I'm looking at automated assignments for an introductory algorithms and data structures course. Students submit code, I run boost tests on them, the number of passed tests gives a grade, easy. But I want to assess sorting algorithms, for example "Implement bubble-, insertion-, selection- and merge-sort". Is there a clever way to test the implementations of each to know they did in fact implement the algorithm requested?
Obviously I can check they sorted the inputs. But what I really want is something better than just comparing the timings for various inputs to check complexities.
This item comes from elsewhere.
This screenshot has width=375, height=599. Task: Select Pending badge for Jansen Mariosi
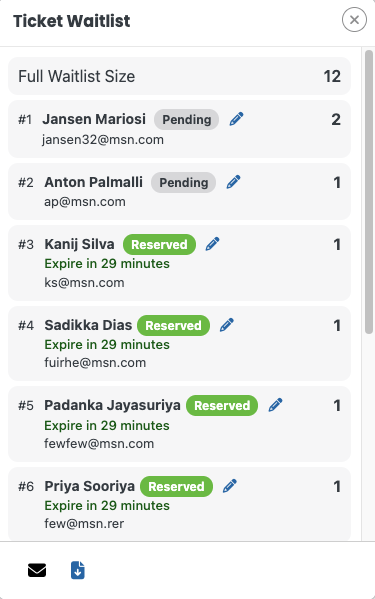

CodePudding user response:
Is there a clever way to test the implementations of each to know they did in fact implement the algorithm requested?
Make them write a generic sort that sorts (say) a std::vector<T>
, and then in your unit test provide a class where you overload the comparison operator used by the sorting algorithm to log which objects it's sorting. At the end your test can examine that log and determine if the right things were compared to one another in the right order.
What distinguishes one sorting algorithm from another is ultimately the order in which elements are compared.
EDIT: Here's a sample implementation. Not the cleanest or prettiest thing in the world, but sufficient as a throwaway class used in a unit test.
struct S
{
static std::vector<std::pair<int, int>> * comparisonLog;
int x;
S(int t_x) : x(t_x) { }
bool operator <(const S & t_other) const
{
comparisonLog->push_back({x, t_other.x});
return x < t_other.x;
}
};
std::vector<std::pair<int, int>> * S::comparisonLog;
Sample usage in a unit test:
std::vector<std::pair<int, int>> referenceComparisons, studentComparisons;
const std::vector<S> values = { 1, 5, 4, 3, 2 };
S::comparisonLog = &referenceComparisons;
{
auto toSort = values;
std::sort(toSort.begin(), toSort.end());
}
S::comparisonLog = &studentComparisons;
{
auto toSort = values;
studentSort(toSort);
assert(std::is_sorted(toSort.begin(), toSort.end()));
}
assert(referenceComparisons == studentComparisons);
This checks that studentSort
implements the same sorting algorithm as std::sort
. (Of course, what it doesn't check is that studentSort
doesn't just forward to std::sort
...)
EDIT TO ADD: An alternative, which may generalize better to things other than sorting algorithms specifically, would be to make them write a generic sort taking begin and end iterators of a particular type and instrumenting the pointer arithmetic and dereferencing operators for the iterators you hand them.